HOW TO COMPLETE THIS TASK:
Which lines run from the one containing "Instruction: Click the session clock icon" through the end of the entries? Restate them word for word, and only those.

Items from a dataset:

########################################

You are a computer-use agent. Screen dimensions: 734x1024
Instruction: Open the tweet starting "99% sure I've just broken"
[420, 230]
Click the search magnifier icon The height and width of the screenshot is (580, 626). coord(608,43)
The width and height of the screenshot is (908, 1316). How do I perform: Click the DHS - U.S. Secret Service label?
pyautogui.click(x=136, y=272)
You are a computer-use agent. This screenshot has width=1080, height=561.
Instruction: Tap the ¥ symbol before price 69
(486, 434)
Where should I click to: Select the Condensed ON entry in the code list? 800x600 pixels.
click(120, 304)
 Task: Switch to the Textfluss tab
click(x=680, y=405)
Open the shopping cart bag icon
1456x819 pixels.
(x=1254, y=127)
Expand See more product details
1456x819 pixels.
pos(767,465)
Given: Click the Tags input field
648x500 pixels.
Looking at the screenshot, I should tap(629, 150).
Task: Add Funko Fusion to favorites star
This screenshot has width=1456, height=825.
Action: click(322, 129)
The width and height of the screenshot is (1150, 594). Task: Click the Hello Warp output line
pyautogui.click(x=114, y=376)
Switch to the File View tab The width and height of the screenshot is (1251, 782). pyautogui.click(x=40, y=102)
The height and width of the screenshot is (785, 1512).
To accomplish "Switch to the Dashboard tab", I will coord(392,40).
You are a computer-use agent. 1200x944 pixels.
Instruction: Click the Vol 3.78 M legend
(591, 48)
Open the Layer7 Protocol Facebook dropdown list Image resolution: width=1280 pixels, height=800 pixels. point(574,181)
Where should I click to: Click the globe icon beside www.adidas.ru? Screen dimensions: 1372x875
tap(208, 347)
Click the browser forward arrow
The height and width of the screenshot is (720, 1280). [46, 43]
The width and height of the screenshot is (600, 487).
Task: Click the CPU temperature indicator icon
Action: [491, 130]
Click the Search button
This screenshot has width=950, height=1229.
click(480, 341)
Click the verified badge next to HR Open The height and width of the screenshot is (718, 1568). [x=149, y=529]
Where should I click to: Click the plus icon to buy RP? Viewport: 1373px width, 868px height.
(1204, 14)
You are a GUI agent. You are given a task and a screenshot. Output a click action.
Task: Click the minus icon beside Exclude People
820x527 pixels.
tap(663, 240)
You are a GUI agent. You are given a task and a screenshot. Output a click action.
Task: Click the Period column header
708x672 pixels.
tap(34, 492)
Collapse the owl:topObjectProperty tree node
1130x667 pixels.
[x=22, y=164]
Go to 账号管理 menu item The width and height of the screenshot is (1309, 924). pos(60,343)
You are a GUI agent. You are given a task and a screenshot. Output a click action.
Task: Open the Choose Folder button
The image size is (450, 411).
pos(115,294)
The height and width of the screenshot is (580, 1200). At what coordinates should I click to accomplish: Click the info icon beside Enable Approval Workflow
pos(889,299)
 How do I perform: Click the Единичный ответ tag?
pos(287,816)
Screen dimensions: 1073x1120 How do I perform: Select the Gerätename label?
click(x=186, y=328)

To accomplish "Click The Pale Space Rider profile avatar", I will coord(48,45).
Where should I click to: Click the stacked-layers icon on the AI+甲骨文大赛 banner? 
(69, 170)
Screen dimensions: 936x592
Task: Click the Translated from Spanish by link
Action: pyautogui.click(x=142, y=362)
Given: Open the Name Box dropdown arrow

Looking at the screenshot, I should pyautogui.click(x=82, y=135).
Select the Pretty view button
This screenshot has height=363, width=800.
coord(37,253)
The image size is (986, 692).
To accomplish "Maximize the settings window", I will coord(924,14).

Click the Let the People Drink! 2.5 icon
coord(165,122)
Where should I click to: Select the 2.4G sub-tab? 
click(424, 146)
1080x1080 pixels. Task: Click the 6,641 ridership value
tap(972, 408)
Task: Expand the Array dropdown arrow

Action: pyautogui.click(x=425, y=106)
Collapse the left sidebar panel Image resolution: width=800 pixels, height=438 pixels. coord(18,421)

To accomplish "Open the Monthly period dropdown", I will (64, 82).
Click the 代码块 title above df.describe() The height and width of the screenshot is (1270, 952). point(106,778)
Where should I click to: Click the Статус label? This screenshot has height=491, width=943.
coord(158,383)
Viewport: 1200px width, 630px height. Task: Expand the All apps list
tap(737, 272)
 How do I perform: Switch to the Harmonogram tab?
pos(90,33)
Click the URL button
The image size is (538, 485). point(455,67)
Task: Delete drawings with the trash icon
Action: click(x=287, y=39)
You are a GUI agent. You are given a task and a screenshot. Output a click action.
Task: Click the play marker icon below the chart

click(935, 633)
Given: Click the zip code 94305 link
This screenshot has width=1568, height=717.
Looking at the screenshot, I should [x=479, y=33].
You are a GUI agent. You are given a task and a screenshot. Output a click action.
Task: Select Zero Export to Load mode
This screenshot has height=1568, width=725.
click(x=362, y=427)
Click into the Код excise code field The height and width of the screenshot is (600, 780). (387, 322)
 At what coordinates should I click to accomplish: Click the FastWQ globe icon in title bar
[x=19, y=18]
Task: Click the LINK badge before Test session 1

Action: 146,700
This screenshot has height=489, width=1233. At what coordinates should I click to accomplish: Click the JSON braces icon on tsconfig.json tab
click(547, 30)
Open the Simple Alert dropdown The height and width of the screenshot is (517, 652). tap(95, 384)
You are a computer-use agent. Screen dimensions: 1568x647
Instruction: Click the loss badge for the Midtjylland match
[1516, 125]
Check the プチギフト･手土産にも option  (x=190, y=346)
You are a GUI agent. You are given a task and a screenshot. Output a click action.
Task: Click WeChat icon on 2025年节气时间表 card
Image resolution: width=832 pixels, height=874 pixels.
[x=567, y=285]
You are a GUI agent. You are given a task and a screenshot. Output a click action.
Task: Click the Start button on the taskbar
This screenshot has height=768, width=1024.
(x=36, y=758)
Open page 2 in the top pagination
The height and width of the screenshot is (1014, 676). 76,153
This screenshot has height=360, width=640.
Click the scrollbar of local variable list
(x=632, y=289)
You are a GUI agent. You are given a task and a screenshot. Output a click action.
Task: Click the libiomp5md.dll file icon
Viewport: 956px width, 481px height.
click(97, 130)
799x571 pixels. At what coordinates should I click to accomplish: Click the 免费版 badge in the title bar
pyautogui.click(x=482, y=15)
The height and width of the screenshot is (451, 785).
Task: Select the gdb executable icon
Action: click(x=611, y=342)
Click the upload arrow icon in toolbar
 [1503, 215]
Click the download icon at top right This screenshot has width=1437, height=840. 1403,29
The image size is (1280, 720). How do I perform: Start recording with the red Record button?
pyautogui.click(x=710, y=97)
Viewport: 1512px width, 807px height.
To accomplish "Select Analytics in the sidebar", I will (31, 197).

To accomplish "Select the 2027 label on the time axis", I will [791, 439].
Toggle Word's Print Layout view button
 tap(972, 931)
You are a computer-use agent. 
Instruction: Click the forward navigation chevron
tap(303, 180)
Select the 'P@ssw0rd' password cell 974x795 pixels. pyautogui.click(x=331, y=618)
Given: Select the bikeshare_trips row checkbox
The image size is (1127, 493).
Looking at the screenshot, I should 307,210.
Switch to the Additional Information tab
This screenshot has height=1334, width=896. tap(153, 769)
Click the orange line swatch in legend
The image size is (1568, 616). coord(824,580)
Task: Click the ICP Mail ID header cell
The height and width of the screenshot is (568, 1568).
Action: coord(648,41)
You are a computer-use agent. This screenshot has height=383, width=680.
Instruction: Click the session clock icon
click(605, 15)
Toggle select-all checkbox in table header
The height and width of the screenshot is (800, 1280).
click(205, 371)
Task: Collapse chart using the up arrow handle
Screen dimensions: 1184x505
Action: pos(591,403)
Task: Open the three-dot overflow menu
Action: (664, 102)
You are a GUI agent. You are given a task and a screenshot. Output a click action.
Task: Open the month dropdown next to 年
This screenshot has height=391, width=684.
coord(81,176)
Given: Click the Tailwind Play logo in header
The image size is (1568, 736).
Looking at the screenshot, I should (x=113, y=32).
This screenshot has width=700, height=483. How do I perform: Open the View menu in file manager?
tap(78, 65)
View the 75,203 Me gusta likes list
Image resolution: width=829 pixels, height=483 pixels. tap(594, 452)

########################################

FINISHED TASK:
Instruction: Click the session clock icon
click(605, 15)
Toggle select-all checkbox in table header
The height and width of the screenshot is (800, 1280).
click(205, 371)
Task: Collapse chart using the up arrow handle
Screen dimensions: 1184x505
Action: pos(591,403)
Task: Open the three-dot overflow menu
Action: (664, 102)
You are a GUI agent. You are given a task and a screenshot. Output a click action.
Task: Open the month dropdown next to 年
This screenshot has height=391, width=684.
coord(81,176)
Given: Click the Tailwind Play logo in header
The image size is (1568, 736).
Looking at the screenshot, I should (x=113, y=32).
This screenshot has width=700, height=483. How do I perform: Open the View menu in file manager?
tap(78, 65)
View the 75,203 Me gusta likes list
Image resolution: width=829 pixels, height=483 pixels. tap(594, 452)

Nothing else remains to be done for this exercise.